- [Provided passage]:
· · · · ·
Back in the Saddle Again
THE IDLE AMERICAN
Commentary by Dr. Don Newbury
Craig Murphy, a well-known Fort Worth country music vocalist, has found his niche after trying several other pursuits that turned out to be short-lived. He’s certified in both law enforcement and auto mechanics, but his interest in both fields flagged quickly.
During COVID’s darkest days, he tinkered with auto repair once more, but thinks of it now as only a hobby. He turned in his still-shiny badge after a brief time, admitting that he’s happier letting others enforce the law.
He’s now 51 years of age, and during the past decade, he has found music to be his passion. He has belted out country music favorites since 2012, with a majority of his almost 6,000 engagements for residents of retirement and care centers.
Let me do the math. Until 2020, when COVID put the damper on gatherings, he averaged almost 600 performances annually. To reach this number, he booked three performances on most days. He also takes care of setting up and taking down sound systems, and commonly drives 200 miles or more without ever leaving the Metroplex. Also a composer, he frequently performs emcee duties as well as directing karaoke competitions. Somehow, he has industrial strength vocal cords which produce songs some 20 hours each week at 15-20 venues.
With a work ethic ingrained by his parents, Charlie and Mary Murphy, Craig still finds time to work occasionally on the family ranch.
Though known for his music, Craig inserts light-hearted jokes along the way. He told the story of a man who was addicted to brake fluid. “It didn’t bother him, though,” Craig said. “He says he can always stop when he wants to.”
Another friend who finds humor in unlikely places is Nancy Esters. For example, as a youngster, she heard her mother’s oft-repeated hope that she and her husband might die together, thus making it possible for them to enter heaven at the same time.
Not until years later did she question her mom’s wish. “Over the years, when my dad was driving, she always sat in the backseat, and I was assigned to the front passenger seat,” Nancy recalls.
· · · · ·
- [Activity list]:
a) Summarize the Idle American column in three sentences.
b) From the Idle American column, extract the stretch from "Though known for" through "the same time.".
c) Extend the Idle American column, picking up right after its final sentence.
The records have no connection to the Idle American column.

- [Excerpted data]:
· · · · ·
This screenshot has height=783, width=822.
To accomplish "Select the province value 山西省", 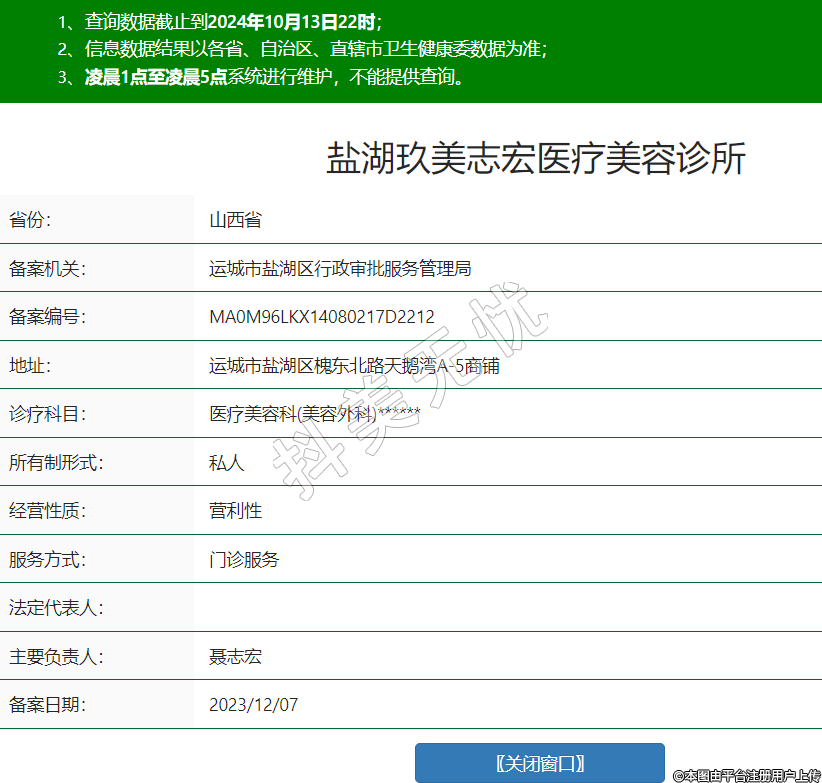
· · · · ·
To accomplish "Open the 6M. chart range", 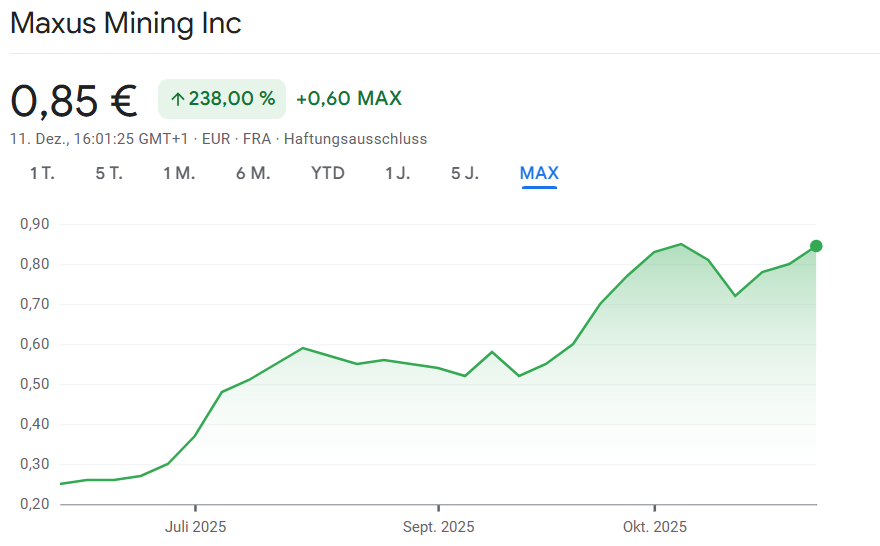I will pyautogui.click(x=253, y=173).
· · · · ·
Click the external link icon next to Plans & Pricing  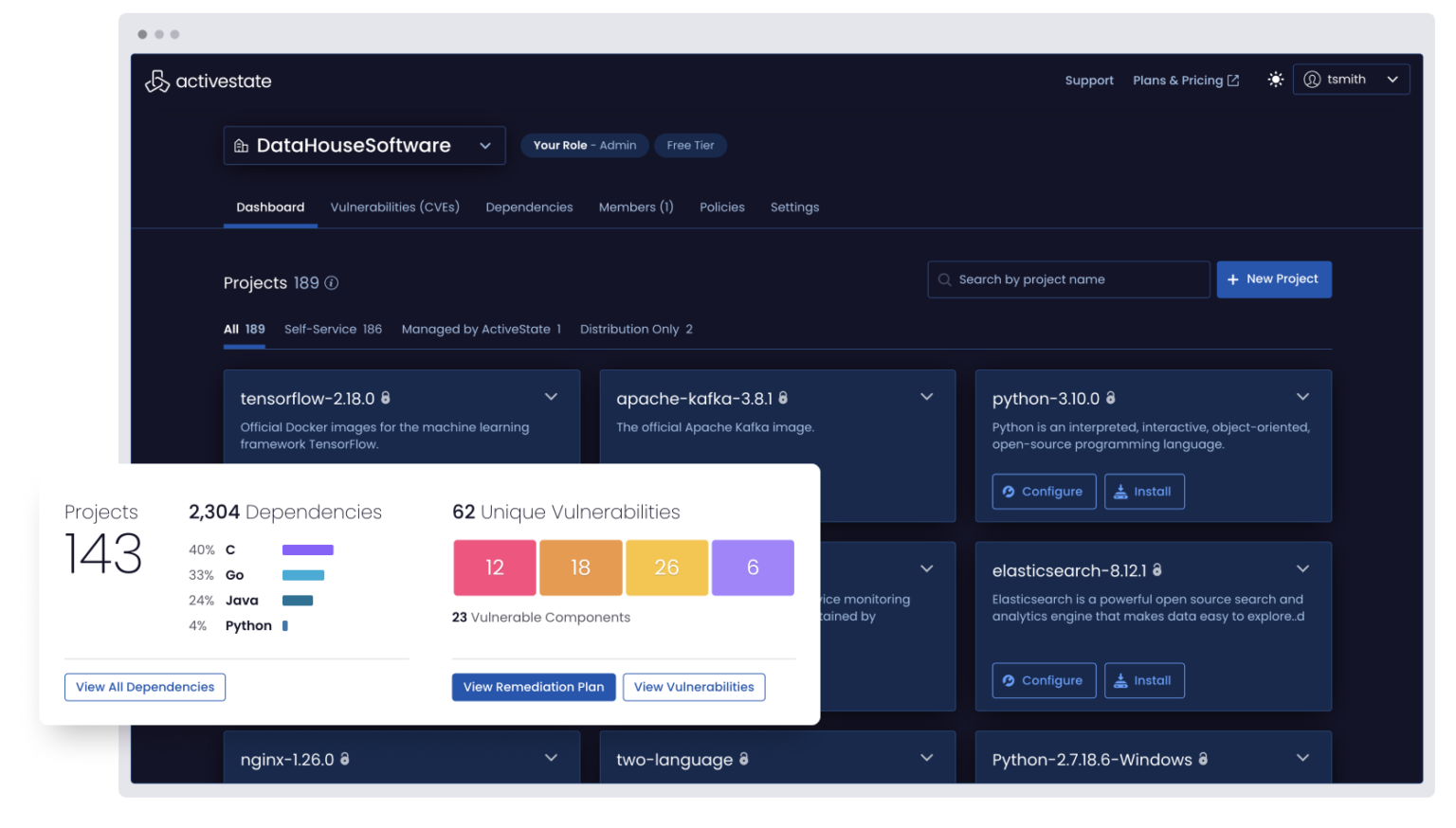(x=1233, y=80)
· · · · ·
- [Responses in order]:
a) Craig Murphy, a 51-year-old Fort Worth country music vocalist, is certified in law enforcement and auto mechanics but lost interest in both and has found music to be his passion. Since 2012 he has sung at almost 6,000 engagements, mostly for residents of retirement and care centers, and before COVID he averaged almost 600 performances a year. The column also recalls Nancy Esters, whose mother often said she hoped she and her husband might die together so they could enter heaven at the same time.

b)
Though known for his music, Craig inserts light-hearted jokes along the way. He told the story of a man who was addicted to brake fluid. “It didn’t bother him, though,” Craig said. “He says he can always stop when he wants to.”
Another friend who finds humor in unlikely places is Nancy Esters. For example, as a youngster, she heard her mother’s oft-repeated hope that she and her husband might die together, thus making it possible for them to enter heaven at the same time.

c)
Her position is well taken. If her mother had truly been serious about such a wish, surely she would have taken the “suicide seat” instead of Nancy.
Nancy is an avid reader, always on the lookout for humor. She enjoys the writings of Paula Gulledge Williams, who is a church musician in High Point, North Carolina. A retired teacher, columnist for her hometown newspaper and Sunday school teacher, she also writes devotionals in wide circulation.
Nancy eagerly awaits Williams’ devotionals, not only for the spiritual content, but also for jokes and stories. In a recent piece, Williams cited reasons for Christians to honor biblical instruction for adherents to assemble with others in church. It was entitled “Assembly Required.” She pointed out that we assemble to be refreshed, comforted, instructed, edified and perfected.
She asked a young girl, “Why is it important to be quiet in church?” The youngster replied, “Because a lot of people are sleeping.”
Williams also told about an elderly Christian, watching new neighbors move in next door. After modern appliances, electronic gadgets, plush furniture and expensive artwork were carried in, the elderly onlooker had a word for his new neighbor. “If you find you’re lacking anything, let me know and I’ll show you how to live without it.”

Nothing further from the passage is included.